The enforcement drive highlights VARA’s firm stance on regulatory compliance and market integrity as Dubai strengthens its framework for virtual assets.
Following a series of targeted investigations, VARA identified multiple virtual asset service providers (VASPs) that were conducting operations or marketing crypto services without proper approval. The regulator imposed financial penalties ranging from AED 100,000 to AED 600,000, depending on the gravity of each breach.
In addition to fines, cease-and-desist orders were issued to halt ongoing unlicensed activities. VARA stressed that all firms offering or promoting crypto-related services in Dubai must secure prior regulatory approval.

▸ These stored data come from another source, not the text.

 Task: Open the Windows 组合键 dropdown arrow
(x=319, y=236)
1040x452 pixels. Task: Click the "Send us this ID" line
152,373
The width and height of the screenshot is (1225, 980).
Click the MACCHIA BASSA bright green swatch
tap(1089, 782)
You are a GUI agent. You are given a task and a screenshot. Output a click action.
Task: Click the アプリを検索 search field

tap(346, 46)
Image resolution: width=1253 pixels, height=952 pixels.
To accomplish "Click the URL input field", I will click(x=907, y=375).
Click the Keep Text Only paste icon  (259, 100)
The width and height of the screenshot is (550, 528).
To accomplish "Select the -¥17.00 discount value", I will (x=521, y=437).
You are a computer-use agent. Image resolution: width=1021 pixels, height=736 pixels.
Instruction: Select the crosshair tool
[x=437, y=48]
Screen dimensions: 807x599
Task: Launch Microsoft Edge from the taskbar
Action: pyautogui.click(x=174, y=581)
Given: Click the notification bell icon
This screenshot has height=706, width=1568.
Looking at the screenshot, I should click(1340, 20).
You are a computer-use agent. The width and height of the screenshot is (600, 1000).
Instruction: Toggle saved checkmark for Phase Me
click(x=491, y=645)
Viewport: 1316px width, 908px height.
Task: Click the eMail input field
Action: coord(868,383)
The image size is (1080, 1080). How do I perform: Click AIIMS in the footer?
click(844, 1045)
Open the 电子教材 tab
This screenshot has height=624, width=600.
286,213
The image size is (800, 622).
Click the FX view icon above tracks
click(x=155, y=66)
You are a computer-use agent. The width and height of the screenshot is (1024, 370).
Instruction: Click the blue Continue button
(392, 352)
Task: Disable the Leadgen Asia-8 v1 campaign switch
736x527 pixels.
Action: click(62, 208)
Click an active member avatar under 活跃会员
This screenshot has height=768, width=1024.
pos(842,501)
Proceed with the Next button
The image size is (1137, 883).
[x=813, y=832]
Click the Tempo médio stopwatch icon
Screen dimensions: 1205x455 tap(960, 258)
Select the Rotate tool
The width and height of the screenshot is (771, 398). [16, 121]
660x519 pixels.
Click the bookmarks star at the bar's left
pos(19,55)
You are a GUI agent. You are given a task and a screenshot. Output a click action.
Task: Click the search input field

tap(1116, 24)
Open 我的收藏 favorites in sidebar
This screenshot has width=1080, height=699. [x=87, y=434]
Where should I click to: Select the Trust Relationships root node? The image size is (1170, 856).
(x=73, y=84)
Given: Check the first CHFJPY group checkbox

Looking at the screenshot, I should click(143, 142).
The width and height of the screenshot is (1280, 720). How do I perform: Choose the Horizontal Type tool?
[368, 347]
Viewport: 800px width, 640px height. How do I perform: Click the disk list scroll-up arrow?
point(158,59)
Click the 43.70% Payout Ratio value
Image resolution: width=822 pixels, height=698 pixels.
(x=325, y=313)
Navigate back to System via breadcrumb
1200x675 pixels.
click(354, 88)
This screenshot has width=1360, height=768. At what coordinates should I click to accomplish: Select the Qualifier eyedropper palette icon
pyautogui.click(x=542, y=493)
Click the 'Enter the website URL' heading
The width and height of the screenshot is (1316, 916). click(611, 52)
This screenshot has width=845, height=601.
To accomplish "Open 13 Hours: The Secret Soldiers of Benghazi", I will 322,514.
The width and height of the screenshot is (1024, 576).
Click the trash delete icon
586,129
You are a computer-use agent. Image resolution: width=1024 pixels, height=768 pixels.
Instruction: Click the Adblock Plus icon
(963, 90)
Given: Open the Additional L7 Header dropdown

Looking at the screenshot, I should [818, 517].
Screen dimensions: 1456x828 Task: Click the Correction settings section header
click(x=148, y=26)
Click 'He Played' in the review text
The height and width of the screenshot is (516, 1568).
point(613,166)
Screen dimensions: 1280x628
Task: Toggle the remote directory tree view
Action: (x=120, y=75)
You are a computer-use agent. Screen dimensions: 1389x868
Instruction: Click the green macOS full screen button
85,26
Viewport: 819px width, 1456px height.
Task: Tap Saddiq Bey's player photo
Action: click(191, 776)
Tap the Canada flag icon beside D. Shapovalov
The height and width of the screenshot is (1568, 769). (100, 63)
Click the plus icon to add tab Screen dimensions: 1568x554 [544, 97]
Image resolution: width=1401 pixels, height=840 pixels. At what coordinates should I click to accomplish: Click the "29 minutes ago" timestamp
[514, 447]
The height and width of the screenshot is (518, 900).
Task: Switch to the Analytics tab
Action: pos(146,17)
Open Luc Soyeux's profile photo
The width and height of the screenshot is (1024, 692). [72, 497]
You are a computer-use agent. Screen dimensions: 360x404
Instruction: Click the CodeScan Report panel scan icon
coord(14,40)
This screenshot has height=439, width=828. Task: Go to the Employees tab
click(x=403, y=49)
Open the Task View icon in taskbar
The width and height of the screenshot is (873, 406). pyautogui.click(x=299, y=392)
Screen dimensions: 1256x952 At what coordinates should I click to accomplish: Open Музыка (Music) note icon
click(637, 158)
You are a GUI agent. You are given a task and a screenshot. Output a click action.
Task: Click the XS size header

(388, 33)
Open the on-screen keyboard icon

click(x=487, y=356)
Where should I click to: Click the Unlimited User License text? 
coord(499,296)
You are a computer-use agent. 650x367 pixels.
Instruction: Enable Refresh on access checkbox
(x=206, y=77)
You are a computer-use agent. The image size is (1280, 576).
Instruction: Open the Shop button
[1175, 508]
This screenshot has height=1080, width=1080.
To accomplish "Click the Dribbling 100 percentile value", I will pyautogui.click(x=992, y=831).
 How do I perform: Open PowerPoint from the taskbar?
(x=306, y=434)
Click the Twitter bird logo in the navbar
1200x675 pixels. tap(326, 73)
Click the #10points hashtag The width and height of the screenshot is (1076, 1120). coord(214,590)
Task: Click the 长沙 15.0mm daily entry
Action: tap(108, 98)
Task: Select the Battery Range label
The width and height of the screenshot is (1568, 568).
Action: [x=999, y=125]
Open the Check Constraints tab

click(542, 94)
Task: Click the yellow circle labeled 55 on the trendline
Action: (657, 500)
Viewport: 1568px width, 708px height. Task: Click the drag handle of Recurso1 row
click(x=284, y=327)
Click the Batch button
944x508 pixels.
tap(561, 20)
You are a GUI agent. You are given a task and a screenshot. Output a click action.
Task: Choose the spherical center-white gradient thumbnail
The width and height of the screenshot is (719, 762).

The penalties also extended to violations of VARA’s marketing and promotion regulations, which mandate clear disclaimers and prior authorization for any virtual asset advertising. These measures were introduced to protect investors from misleading or exaggerated claims and to maintain public trust in the digital asset ecosystem.
VARA’s continued enforcement efforts are part of a broader compliance program aimed at removing unlicensed entities from Dubai’s rapidly growing virtual asset market. By tightening oversight and enforcing penalties, the regulator is working to preserve both legal integrity and market reputation.